Segment Open
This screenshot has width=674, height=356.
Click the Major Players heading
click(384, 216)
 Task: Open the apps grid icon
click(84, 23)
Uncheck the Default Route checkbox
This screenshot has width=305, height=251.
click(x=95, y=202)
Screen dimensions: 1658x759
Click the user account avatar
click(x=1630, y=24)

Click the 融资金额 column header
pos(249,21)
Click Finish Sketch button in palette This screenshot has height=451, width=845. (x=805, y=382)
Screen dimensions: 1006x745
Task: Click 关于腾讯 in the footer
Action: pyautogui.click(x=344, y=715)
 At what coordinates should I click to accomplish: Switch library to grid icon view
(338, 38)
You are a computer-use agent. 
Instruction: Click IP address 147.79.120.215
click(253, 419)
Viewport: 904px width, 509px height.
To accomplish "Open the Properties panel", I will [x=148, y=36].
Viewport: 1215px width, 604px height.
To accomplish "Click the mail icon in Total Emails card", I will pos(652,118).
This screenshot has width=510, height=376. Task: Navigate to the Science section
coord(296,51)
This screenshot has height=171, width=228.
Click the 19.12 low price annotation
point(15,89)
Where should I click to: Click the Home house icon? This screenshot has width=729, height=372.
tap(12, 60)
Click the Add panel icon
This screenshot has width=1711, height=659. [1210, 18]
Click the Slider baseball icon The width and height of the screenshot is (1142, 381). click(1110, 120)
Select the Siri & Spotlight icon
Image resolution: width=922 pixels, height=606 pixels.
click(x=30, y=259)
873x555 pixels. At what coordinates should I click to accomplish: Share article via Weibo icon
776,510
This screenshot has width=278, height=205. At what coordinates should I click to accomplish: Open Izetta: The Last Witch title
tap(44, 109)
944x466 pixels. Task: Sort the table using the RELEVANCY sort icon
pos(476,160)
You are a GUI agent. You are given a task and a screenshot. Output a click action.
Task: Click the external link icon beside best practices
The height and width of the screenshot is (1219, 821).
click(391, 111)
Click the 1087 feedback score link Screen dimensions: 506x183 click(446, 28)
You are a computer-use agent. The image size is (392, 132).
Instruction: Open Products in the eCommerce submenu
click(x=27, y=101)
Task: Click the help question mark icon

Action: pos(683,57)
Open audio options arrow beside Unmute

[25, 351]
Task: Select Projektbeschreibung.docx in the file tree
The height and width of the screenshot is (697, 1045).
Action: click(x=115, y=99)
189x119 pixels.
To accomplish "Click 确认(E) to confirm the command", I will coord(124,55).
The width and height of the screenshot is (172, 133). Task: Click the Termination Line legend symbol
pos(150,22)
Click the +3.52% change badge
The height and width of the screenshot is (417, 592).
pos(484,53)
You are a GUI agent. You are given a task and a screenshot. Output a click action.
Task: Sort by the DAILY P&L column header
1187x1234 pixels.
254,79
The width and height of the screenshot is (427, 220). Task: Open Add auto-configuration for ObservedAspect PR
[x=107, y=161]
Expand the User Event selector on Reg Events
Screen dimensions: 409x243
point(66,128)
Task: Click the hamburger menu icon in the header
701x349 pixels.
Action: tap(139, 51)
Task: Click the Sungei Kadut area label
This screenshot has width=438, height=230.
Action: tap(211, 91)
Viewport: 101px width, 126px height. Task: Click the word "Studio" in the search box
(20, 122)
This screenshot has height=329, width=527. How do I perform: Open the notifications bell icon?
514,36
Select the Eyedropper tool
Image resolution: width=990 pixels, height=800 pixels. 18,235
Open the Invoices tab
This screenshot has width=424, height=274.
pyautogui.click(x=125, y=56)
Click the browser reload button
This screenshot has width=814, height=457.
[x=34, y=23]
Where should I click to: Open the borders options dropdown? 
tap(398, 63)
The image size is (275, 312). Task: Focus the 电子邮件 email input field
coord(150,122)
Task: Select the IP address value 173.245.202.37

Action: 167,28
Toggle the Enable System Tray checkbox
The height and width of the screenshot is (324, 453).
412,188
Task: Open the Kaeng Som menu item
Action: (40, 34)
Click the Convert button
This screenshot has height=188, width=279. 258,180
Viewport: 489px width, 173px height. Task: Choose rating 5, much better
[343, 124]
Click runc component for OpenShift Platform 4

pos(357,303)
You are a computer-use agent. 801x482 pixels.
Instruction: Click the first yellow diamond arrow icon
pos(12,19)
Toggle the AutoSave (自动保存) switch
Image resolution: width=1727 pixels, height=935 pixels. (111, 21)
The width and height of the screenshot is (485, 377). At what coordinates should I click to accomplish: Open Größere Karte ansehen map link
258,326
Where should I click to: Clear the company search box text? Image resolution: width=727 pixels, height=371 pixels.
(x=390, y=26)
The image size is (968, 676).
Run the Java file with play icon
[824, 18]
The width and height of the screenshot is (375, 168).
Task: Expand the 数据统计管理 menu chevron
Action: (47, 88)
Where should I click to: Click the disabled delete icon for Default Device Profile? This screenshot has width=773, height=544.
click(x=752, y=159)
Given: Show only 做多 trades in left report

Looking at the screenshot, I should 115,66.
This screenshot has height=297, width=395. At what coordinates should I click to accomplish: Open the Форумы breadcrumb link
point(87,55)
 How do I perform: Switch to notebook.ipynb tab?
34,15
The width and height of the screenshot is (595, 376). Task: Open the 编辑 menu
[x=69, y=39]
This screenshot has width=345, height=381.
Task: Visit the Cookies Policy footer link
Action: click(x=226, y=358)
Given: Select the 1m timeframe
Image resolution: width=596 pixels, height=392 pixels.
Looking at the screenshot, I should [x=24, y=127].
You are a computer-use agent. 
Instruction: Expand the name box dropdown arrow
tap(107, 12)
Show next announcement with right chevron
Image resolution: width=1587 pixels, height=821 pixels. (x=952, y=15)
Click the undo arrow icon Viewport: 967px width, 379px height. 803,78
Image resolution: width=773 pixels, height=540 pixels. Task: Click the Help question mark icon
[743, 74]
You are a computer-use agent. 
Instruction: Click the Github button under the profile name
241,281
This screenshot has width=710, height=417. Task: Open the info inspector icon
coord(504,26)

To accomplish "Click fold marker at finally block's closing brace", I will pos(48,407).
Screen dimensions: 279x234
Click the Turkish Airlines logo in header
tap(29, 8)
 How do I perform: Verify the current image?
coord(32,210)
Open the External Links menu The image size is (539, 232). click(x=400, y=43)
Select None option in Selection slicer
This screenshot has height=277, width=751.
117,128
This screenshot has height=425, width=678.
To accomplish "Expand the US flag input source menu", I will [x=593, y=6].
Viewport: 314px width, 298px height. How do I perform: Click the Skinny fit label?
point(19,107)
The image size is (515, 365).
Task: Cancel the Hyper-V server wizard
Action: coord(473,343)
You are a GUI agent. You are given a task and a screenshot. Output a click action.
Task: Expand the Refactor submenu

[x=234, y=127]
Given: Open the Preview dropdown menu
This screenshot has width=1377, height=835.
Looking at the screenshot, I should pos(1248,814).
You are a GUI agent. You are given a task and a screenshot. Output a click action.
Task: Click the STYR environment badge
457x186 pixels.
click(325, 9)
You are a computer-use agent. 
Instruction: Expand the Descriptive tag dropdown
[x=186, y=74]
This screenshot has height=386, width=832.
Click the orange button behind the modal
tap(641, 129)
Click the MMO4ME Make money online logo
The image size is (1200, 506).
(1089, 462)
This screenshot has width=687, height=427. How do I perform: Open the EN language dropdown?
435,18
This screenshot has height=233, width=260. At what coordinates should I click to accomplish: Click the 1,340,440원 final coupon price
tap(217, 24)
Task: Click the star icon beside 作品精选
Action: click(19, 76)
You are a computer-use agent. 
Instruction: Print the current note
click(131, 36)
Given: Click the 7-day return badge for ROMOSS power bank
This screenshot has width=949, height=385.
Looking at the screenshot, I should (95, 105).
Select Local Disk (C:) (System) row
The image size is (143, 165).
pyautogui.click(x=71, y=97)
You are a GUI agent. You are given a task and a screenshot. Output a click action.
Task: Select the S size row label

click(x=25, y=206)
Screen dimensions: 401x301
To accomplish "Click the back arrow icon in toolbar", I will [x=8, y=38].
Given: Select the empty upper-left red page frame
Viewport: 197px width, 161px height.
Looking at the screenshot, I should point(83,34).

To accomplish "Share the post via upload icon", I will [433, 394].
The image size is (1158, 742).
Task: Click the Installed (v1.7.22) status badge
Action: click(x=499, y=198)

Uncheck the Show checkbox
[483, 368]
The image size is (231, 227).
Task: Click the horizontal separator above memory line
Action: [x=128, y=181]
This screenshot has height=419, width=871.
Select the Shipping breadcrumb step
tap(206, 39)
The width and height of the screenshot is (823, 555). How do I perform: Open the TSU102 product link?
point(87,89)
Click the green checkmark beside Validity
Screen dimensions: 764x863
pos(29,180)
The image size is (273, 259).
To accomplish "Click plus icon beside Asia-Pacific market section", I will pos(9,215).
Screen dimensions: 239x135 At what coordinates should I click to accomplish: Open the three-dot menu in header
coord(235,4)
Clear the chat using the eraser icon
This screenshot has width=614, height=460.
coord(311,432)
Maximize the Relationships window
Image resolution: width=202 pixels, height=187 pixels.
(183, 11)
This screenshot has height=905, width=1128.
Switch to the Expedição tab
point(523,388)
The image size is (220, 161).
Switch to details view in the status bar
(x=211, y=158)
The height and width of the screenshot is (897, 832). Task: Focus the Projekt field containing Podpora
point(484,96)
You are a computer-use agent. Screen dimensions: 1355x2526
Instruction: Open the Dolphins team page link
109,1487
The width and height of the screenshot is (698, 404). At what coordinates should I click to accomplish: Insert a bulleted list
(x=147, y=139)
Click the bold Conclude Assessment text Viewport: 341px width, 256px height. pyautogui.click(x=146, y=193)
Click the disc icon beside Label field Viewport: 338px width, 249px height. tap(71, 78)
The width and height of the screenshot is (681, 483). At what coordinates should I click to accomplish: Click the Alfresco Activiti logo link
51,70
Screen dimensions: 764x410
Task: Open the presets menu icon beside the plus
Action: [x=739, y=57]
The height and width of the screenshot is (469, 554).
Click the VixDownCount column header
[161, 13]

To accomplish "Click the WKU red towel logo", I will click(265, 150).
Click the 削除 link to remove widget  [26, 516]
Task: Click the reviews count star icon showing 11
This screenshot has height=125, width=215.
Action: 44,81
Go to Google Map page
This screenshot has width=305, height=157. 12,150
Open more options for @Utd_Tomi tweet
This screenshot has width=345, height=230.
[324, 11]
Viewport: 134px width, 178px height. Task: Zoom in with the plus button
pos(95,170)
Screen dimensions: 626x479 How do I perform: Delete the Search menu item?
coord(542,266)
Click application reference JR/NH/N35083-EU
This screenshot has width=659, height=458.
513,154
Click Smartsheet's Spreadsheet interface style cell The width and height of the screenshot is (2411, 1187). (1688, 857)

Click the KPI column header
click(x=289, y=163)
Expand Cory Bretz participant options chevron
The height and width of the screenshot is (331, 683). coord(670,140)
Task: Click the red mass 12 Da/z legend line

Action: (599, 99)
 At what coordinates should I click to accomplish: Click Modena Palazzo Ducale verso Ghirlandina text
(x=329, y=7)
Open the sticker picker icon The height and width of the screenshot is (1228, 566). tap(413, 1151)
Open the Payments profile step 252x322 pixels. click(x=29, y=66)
Segment Closed
*Problem description:*
From the records above, retype only the lines starting at the line that contains "944x466 pixels. Task: Sort" and ending at the line that contains "Task: Select Projektbeschreibung.docx", both included.

*Written response:*
944x466 pixels. Task: Sort the table using the RELEVANCY sort icon
pos(476,160)
You are a GUI agent. You are given a task and a screenshot. Output a click action.
Task: Click the external link icon beside best practices
The height and width of the screenshot is (1219, 821).
click(391, 111)
Click the 1087 feedback score link Screen dimensions: 506x183 click(446, 28)
You are a computer-use agent. The image size is (392, 132).
Instruction: Open Products in the eCommerce submenu
click(x=27, y=101)
Task: Click the help question mark icon

Action: pos(683,57)
Open audio options arrow beside Unmute

[25, 351]
Task: Select Projektbeschreibung.docx in the file tree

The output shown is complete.